**Task item:**
Among these records, which lines include "label"? Copy them out.

(Saved entries)
────────────────
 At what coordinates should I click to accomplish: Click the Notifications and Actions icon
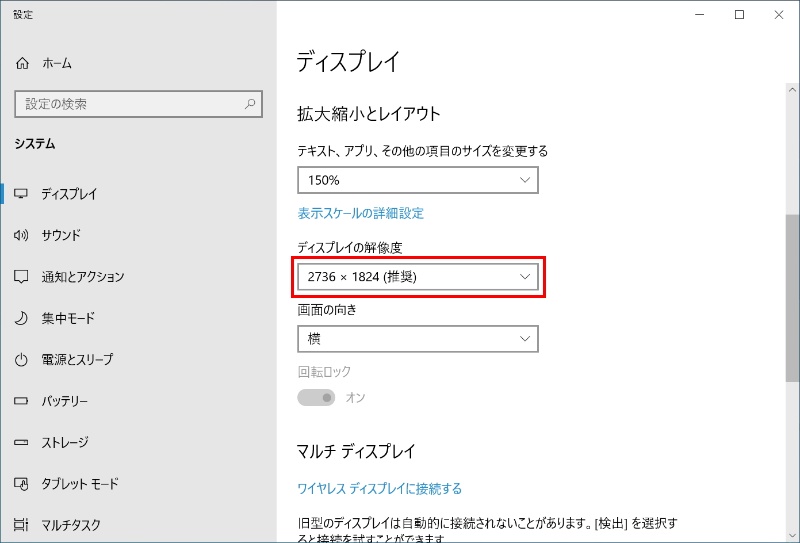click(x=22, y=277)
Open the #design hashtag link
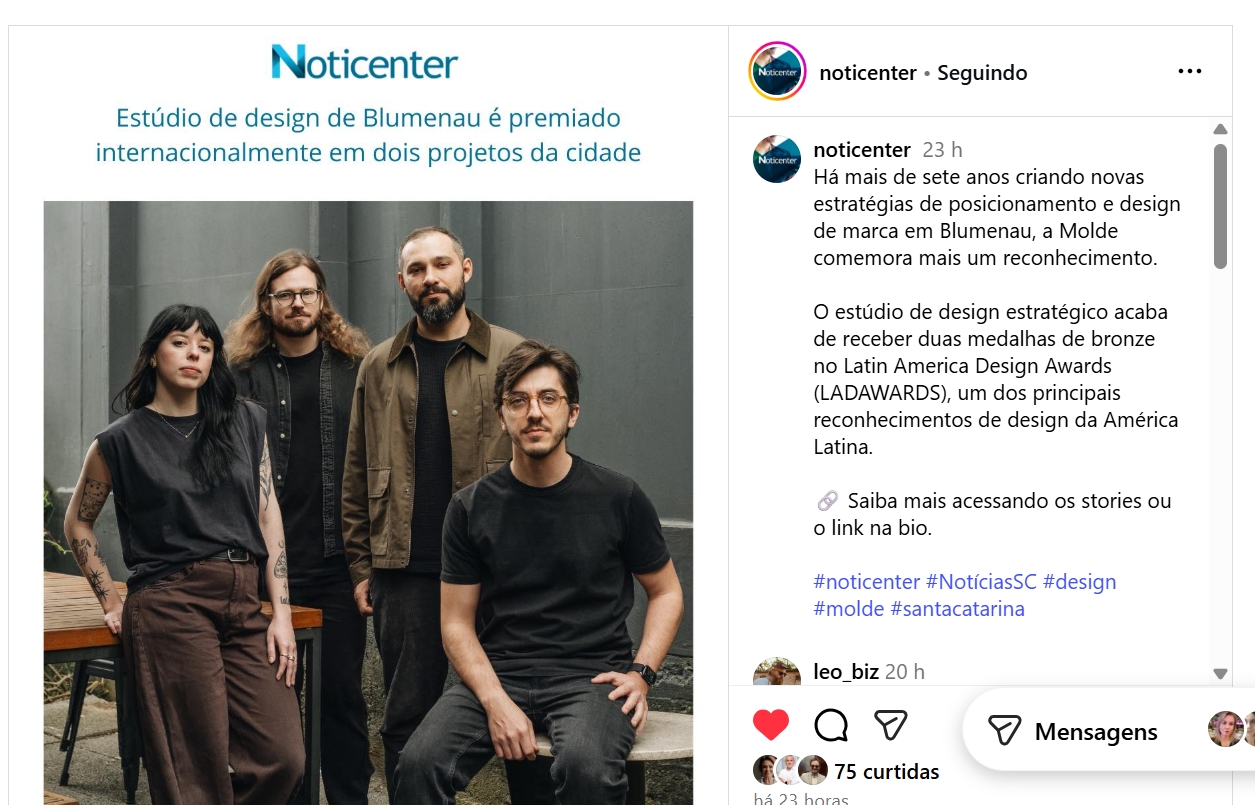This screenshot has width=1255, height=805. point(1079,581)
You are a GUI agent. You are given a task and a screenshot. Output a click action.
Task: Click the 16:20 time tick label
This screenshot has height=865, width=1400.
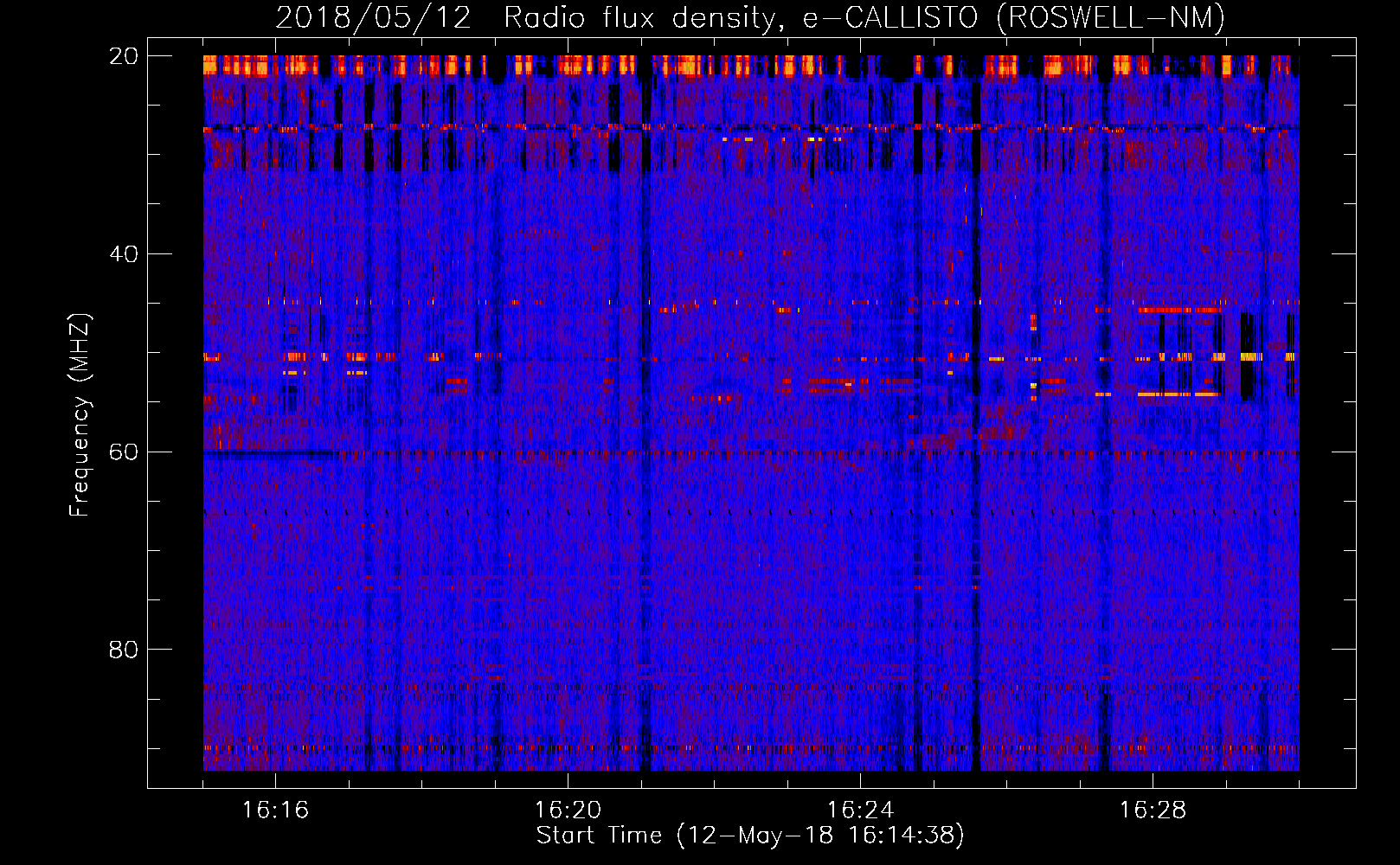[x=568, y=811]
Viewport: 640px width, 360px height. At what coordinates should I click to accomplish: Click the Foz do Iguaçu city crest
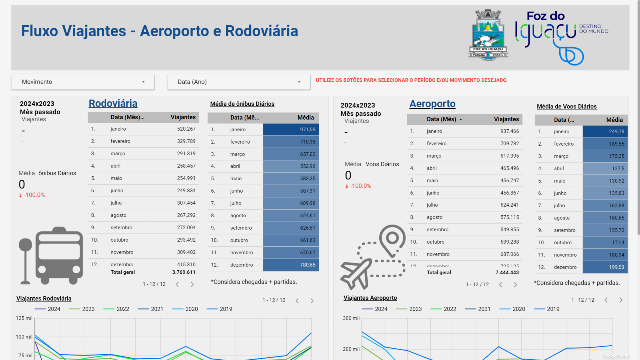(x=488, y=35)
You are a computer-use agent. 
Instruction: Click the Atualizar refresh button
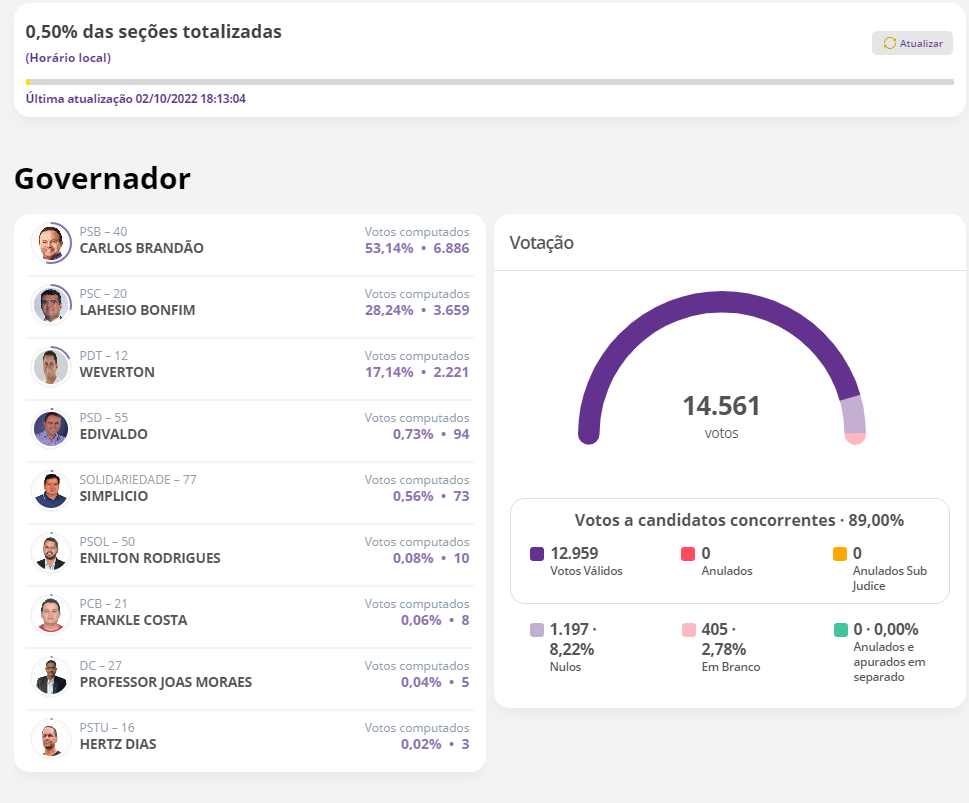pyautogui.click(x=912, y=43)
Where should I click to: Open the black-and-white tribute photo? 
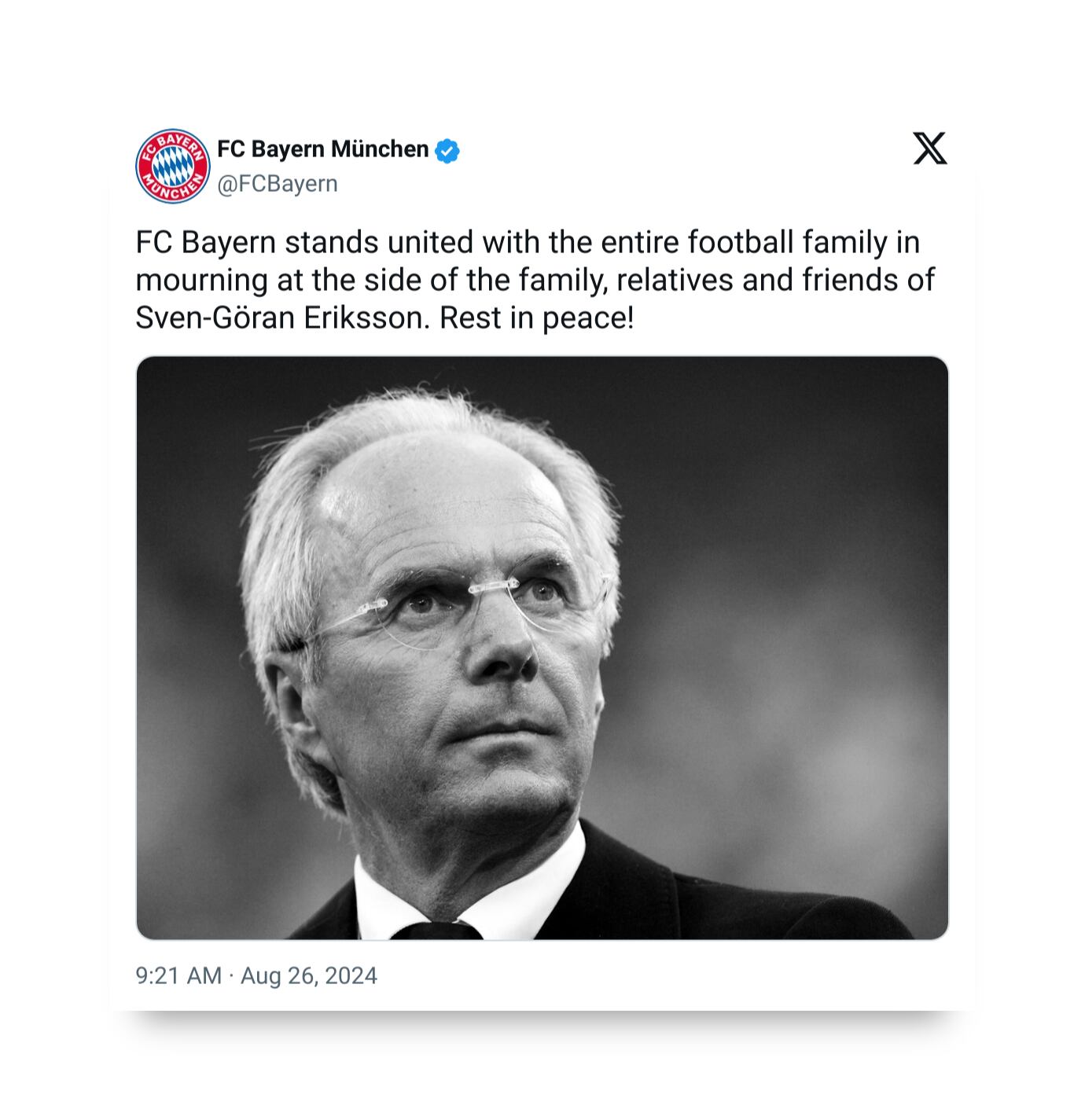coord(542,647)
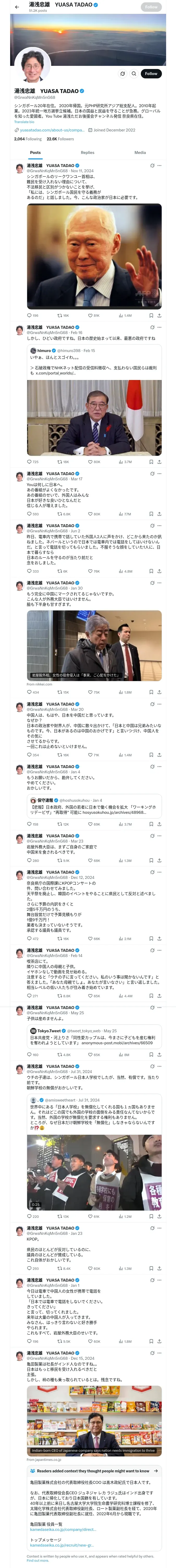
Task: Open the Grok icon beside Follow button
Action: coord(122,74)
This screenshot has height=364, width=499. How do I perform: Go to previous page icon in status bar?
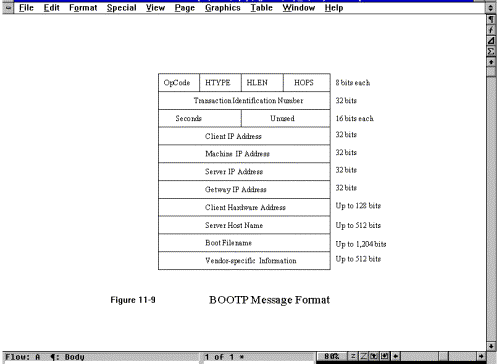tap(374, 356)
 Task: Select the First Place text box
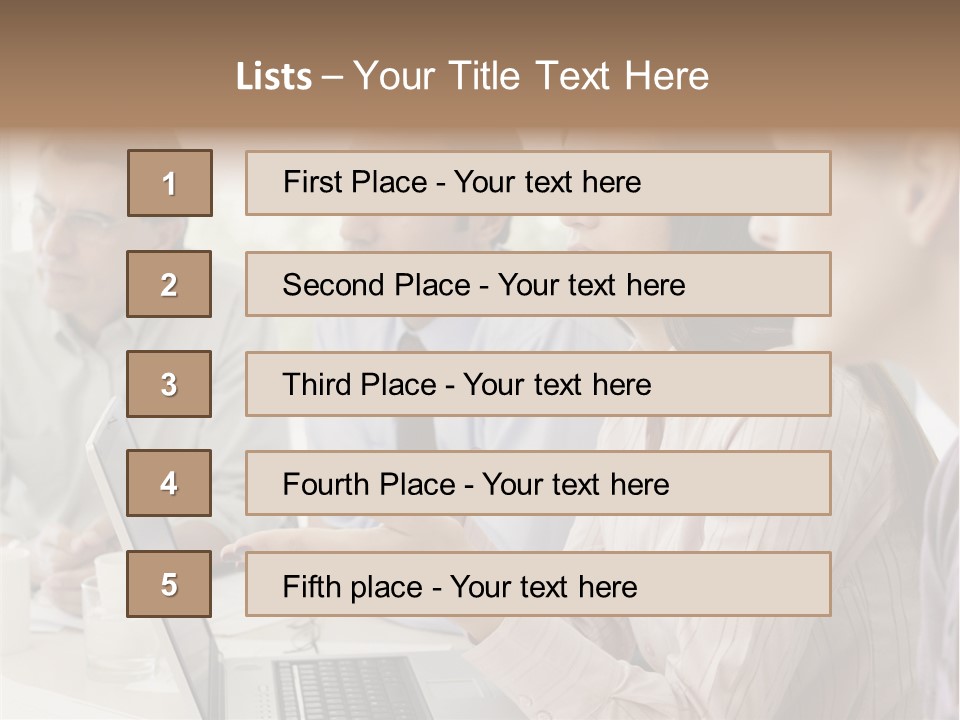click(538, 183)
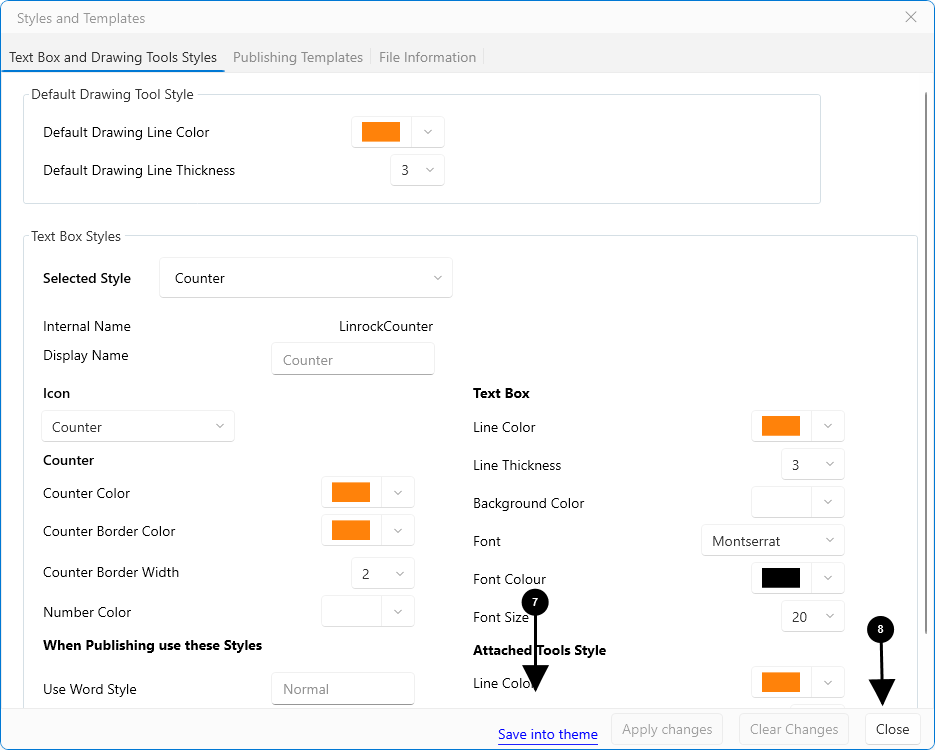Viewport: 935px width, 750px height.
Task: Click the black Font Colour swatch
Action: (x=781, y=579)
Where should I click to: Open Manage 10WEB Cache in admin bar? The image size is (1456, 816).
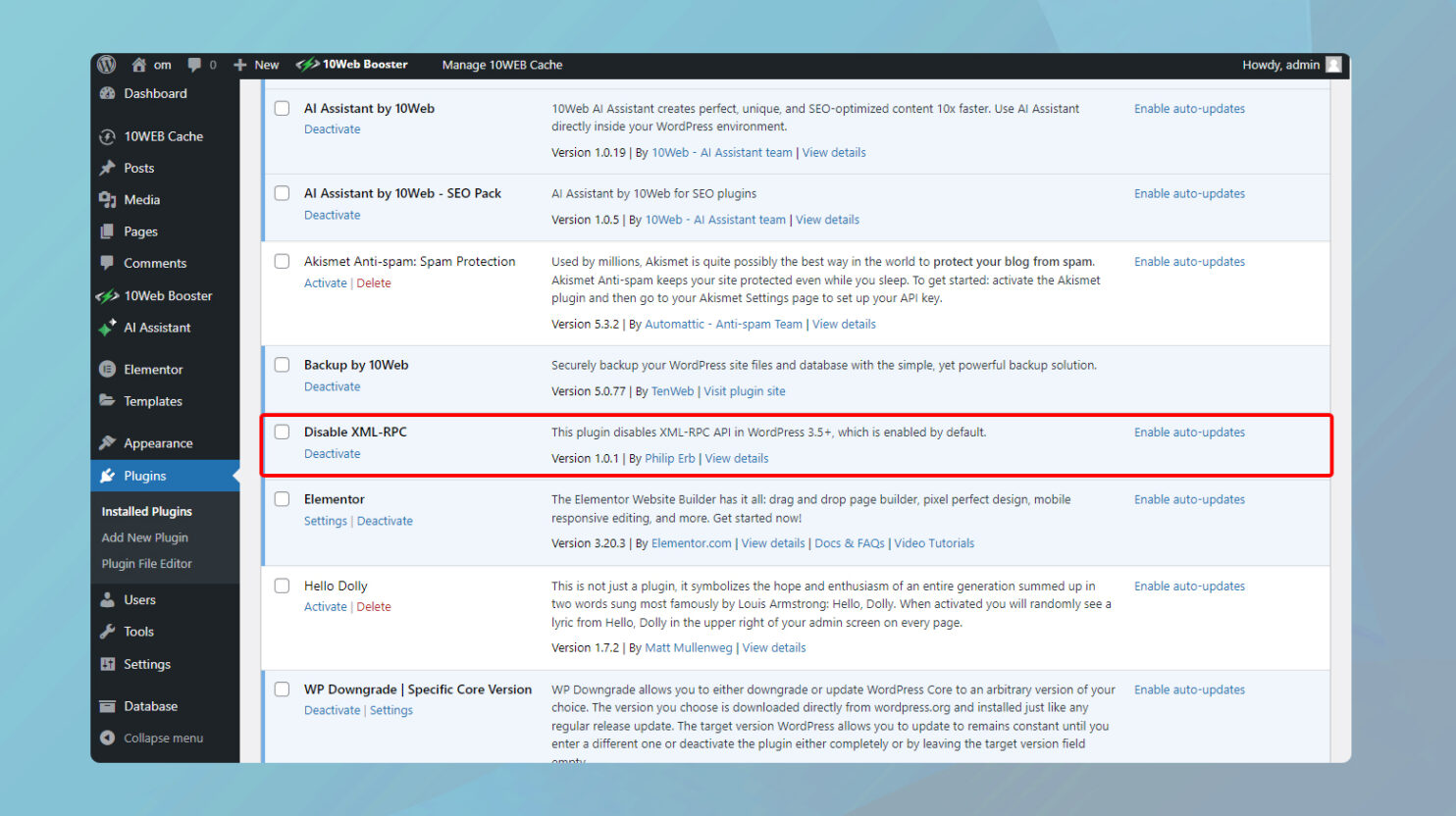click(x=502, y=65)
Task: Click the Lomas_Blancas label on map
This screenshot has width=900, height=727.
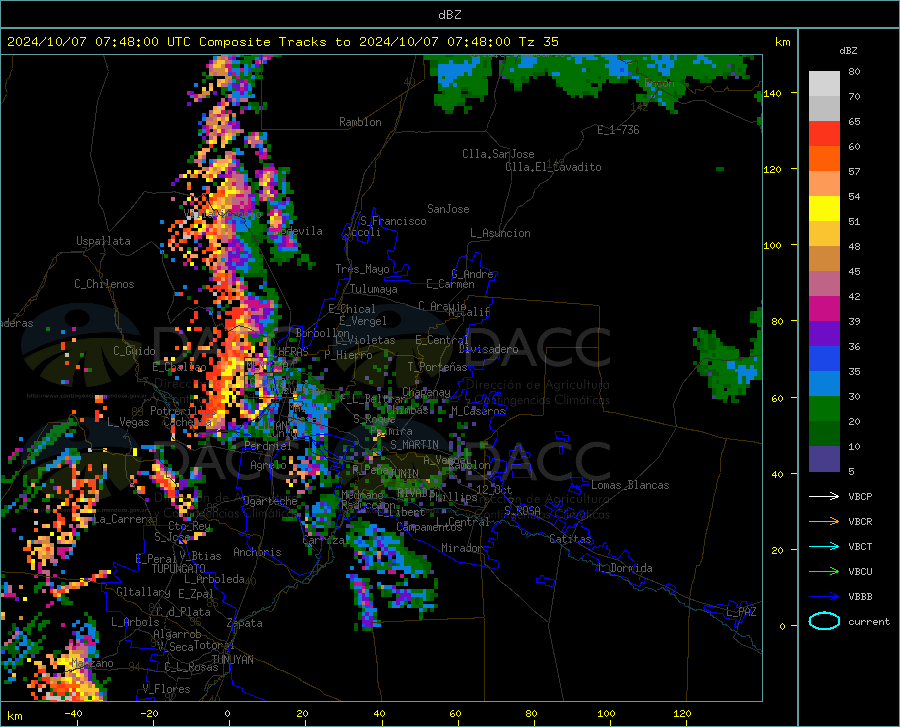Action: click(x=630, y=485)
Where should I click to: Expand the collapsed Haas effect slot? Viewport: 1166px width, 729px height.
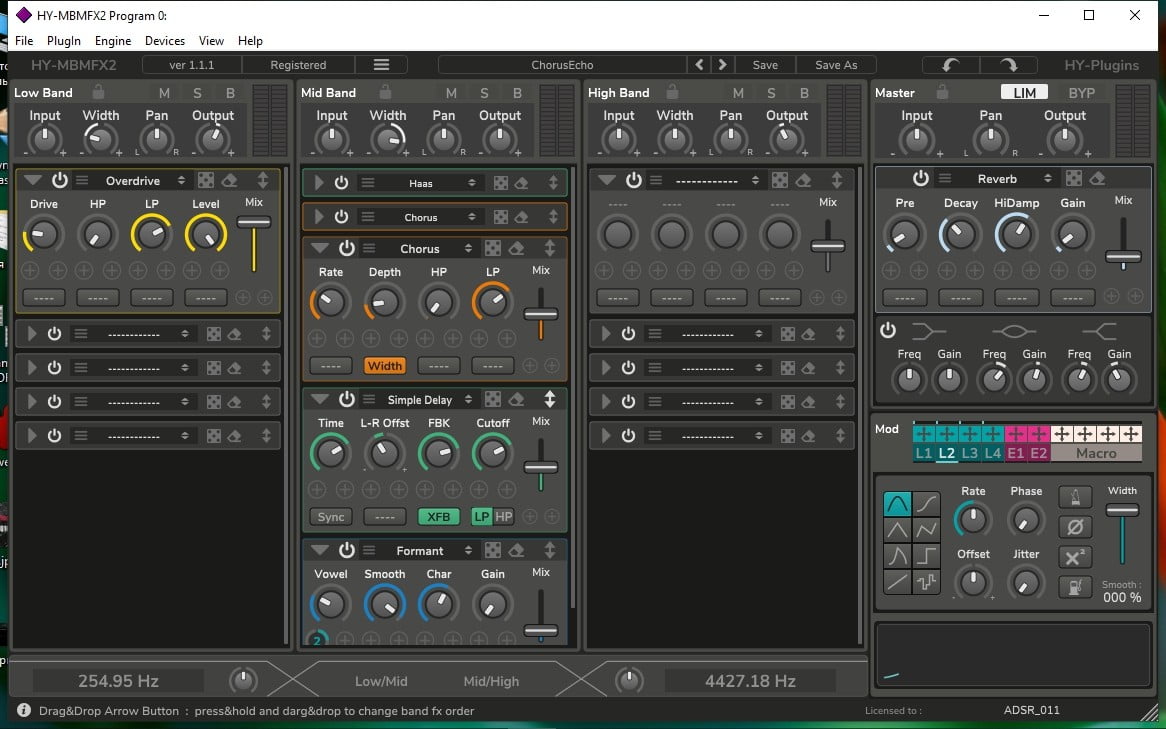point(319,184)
────────────────
**Task output:**
Task: Click the 16:20 time tick label
Task: Click the Lomas_Blancas label on map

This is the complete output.